Thanks! We'll see about conferences; I'm definitely going to attend the Association for Asian Studies in March and SGMS in September. Maybe possibly also one of the regional AAS conferences and Popular Culture Association, but more likely not.
no subject
<<--taking the case of Star Wars, for example, I definitely think that there's an overarching narrative that fans buy into at the most basic level and then go on to create multiple small narratives out of other facets at the universe, both from that universe's elements and, crucially, from the fannish database of fan tropes that transcends any single fandom--like, say, the "five things" fanfiction meme. Or cabin!fic.>>
Ah, I hadn't thought of it that way! From the Dejiko example, I understood database elements to be more the specific images fans recombine, rather than the memetic structures they use to do it. I would have thought the kinds of things listed on the TV Tropes website -character types, stock situations, props, etc.- were more the Western equivalent of Azuma's moe elements.
That said, I really like the idea that fans also have a database of tropes and practices to draw on beyond the images provided in media texts. It could be a good way to look at what's shared (and what isn't) between fans on a global scale. I notice that Hetalia fans from around the world, f'r instance, seem to share a similar fannish approach. I can watch a Japanese Hetalia AMV on Nico Nico video without understanding a word of the song, and still get that it's doing a hurt/comfort scenario or whatever. Very interesting...

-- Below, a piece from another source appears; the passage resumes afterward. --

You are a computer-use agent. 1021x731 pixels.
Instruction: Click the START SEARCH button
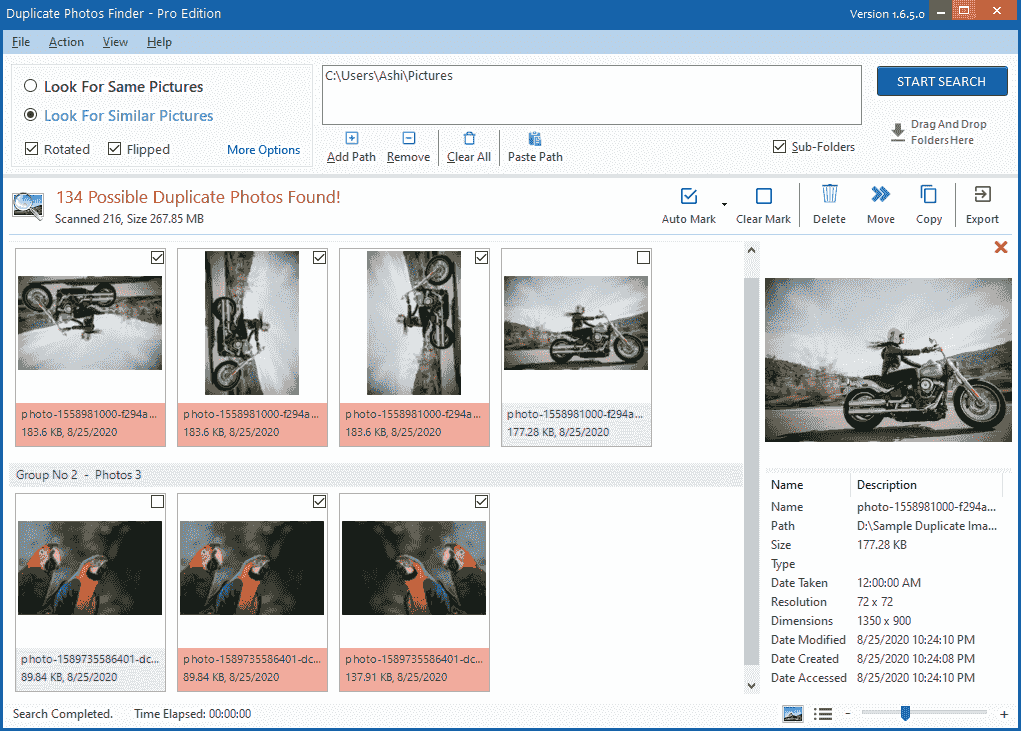pos(941,81)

Also, what's up with Kripke? I have a friend who's a HUGE Supernatural fan, and, having watched the first three seasons (so far) with her, I got the impression that he was quite fan-friendly, just from the references in the show.
no subject
Oh, Eric fucking Kripke. I'm trying to think of the best links that encapsulate everything that's wrong with his ideas about fandom; but essentially, the last couple episodes have demonstrated his contempt for fans in general and for female fans in particular. As well as just women in general, but we knew that already. Um, here's
I'll definitely check out Convergence Culture at some point. This is going to sound weird, but if Jenkins were a woman, I'd put more stock in what he says (though I don't think he's wrong, per se, by any means). In the meantime, I enjoy reading Transformative Works and Cultures quite a lot.